Bursa transfer musim panas 2026 dihebohkan dengan langkah Trabzonspor yang mendaratkan Mohamed Salah. Namun, jauh sebelum megabintang tersebut datang ke Papara Park, klub berjuluk Bordo-Mavililer ini sendiri memang memiliki jejak sejarah yang panjang bersama para talenta dari Mesir. Sebagai gambaran, ini tiga pemain Mesir yang pernah membela Trabzonspor sebelum Mohamed Salah.

  1. 1. Trezeguet diboyong dari Aston Villa dengan biaya 4 juta euro

    ​Trabzonspor resmi mendaratkan penyerang sayap Timnas Mesir, Mahmoud Hassan alias Trezeguet, dari klub English Premier League (EPL), Aston Villa, pada Juli 2022. Klub harus merogoh kocek sebesar 4 juta euro (sekitar Rp69 miliar) demi mengamankan tanda tangan pemain yang terkenal dengan kelincahannya tersebut. Sejak didatangkan, ia pun langsung menjelma sebagai mesin gol sekaligus kreator serangan utama di sisi kiri penyerangan Trabzonspor.

    Sepanjang membela Trabzonspor, Trezeguet sukses membukukan 25 gol dan 16 assist dari total 76 penampilan di semua kompetisi. Trezeguet berhasil membawa mereka menjuarai Piala Super Turki 2022/2023. Kecepatan akselerasi, kemampuan dribel yang mumpuni, serta penyelesaian akhir yang tajam membuatnya menjadi salah satu winger paling menakutkan di Super Lig sebelum akhirnya melanjutkan kariernya ke Qatar bersama Al-Rayyan.

  2. 2. Sayed Moawad dinilai gagal bersaing setelah didatangkan dari Ismaily SC

    Trabzonspor mendatangkan bek kiri asal Mesir, Sayed Moawad, dari klub Mesir, Ismaily SC, pada paruh kedua 2007/2008. Moawad didatangkan dengan harapan mampu memberikan warna baru di skuad berkat reputasi dan pengalamannya di Mesir. Namun, kepindahan ini justru menjadi pengalaman pertama dan satu-satunya bagi Moawad di sepak bola Eropa.

    Masa baktinya di Turki diwarnai kegagalan akibat sulitnya beradaptasi dengan skema taktik tim serta perbedaan cuaca ekstrem. Moawad hanya mampu mencatatkan empat penampilan dan tidak bisa mengamankan posisi reguler di skuad utama Bordo-Mavililer. Karena dinilai gagal bersaing, Trabzonspor memutuskan tidak memermanenkan statusnya.

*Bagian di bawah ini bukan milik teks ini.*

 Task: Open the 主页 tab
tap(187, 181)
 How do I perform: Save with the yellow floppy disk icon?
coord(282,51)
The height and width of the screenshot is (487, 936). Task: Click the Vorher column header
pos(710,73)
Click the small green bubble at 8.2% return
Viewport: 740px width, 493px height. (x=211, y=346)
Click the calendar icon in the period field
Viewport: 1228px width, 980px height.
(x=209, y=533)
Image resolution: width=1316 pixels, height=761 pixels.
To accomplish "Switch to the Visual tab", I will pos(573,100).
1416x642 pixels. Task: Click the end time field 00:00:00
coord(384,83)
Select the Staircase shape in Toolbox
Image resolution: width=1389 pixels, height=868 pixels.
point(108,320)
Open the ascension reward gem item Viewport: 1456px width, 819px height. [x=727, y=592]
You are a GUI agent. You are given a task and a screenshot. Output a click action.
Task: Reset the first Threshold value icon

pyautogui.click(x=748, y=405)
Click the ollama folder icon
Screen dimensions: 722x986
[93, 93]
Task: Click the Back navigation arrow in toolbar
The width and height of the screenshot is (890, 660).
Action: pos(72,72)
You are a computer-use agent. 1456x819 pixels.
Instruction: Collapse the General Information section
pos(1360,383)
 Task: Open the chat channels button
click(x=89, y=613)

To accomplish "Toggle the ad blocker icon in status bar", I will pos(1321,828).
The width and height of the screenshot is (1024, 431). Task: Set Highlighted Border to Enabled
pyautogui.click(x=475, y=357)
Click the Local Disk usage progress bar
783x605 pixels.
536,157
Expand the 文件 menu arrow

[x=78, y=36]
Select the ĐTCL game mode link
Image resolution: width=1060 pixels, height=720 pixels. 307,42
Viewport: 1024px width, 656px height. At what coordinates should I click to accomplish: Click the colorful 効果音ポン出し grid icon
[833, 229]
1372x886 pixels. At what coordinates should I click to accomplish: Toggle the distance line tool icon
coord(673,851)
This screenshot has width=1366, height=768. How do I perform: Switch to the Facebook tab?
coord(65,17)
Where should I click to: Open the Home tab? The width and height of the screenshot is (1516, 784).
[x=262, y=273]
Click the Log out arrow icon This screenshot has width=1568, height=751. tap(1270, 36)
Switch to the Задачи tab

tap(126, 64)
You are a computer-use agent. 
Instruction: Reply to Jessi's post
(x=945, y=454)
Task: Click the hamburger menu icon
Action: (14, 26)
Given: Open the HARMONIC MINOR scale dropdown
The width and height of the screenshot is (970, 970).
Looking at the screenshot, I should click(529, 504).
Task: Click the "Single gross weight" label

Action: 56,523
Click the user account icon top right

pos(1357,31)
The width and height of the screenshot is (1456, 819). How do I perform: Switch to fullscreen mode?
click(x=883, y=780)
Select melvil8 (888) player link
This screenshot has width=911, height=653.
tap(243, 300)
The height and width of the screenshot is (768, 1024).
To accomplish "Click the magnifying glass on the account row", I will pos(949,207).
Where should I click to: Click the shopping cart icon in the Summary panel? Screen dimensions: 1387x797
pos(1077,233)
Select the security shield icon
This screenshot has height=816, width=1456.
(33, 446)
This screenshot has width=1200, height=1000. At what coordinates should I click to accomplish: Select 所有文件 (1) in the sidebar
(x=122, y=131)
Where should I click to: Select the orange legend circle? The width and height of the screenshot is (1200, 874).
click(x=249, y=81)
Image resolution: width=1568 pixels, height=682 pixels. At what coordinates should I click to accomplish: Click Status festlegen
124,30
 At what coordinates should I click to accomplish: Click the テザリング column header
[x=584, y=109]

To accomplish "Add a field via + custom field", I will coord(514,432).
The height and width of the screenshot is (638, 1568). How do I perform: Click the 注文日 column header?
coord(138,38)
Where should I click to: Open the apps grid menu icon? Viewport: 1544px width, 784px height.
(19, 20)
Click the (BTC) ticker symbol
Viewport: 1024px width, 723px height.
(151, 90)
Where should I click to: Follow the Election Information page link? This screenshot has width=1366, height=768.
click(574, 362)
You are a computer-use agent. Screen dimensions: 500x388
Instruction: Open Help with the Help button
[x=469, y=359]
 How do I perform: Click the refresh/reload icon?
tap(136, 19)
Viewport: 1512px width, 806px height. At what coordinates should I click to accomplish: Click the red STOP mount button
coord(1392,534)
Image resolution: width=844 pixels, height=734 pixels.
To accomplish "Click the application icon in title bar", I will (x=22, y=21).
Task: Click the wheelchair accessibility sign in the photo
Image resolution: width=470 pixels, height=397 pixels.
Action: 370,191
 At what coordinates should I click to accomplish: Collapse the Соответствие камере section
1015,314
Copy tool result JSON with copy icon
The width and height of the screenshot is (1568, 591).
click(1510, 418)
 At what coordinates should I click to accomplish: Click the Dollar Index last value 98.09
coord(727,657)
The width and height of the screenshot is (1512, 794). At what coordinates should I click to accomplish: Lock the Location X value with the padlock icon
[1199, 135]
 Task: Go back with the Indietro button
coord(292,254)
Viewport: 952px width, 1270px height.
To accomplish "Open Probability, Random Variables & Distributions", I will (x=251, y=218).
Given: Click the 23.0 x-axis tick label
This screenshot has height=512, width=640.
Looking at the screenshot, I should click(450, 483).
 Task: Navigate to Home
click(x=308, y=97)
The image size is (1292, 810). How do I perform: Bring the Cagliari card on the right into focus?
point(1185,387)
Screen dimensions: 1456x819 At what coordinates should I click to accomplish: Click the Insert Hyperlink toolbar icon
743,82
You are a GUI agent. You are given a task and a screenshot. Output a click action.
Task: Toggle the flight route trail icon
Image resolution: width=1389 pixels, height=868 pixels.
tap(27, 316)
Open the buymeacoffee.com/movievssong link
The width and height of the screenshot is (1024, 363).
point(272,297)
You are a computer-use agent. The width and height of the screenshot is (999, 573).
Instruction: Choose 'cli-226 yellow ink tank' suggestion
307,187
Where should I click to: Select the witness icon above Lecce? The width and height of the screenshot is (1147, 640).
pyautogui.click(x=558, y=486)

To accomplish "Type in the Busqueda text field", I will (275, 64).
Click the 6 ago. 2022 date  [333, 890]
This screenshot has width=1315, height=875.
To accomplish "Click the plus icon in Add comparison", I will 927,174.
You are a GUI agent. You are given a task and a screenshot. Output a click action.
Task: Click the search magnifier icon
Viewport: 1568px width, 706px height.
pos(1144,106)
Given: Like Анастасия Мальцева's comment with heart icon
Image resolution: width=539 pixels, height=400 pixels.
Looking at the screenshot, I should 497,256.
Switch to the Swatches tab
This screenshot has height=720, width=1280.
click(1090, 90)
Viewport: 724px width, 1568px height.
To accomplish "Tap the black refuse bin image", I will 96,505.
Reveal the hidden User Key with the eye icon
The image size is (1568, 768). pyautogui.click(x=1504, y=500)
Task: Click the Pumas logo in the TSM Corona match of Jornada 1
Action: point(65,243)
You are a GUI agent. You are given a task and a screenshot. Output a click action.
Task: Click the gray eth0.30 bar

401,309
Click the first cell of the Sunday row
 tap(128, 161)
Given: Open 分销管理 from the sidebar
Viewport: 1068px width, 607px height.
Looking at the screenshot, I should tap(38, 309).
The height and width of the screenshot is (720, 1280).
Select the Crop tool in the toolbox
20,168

Moawad mengakhiri petualangannya di Eropa dengan kembali ke Mesir untuk membela Al Ahly.

  3. 3. ​Ayman Abdelaziz menjadi pemain Mesir pertama yang membela Trabzonspor

    ​Gelandang bertahan asal Mesir, Ayman Abdelaziz, mengenakan seragam Trabzonspor pada Januari 2007 setelah ditebus dari sesama klub Turki, Genclerbirligi Ankara. Trabzonspor mengeluarkan dana sebesar 1 juta euro (sekitar Rp17 miliar) untuk mengangkut pemain yang sudah sangat mengenal atmosfer Super Lig. Kepindahannya ke Papara Park pun membuatnya mencatatkan sejarah sebagai pemain Mesir pertama yang membela Trabzonspor. Kehadiran Abdelaziz saat itu diproyeksikan sebagai penyeimbang lini tengah sekaligus memberikan kedalaman skuad.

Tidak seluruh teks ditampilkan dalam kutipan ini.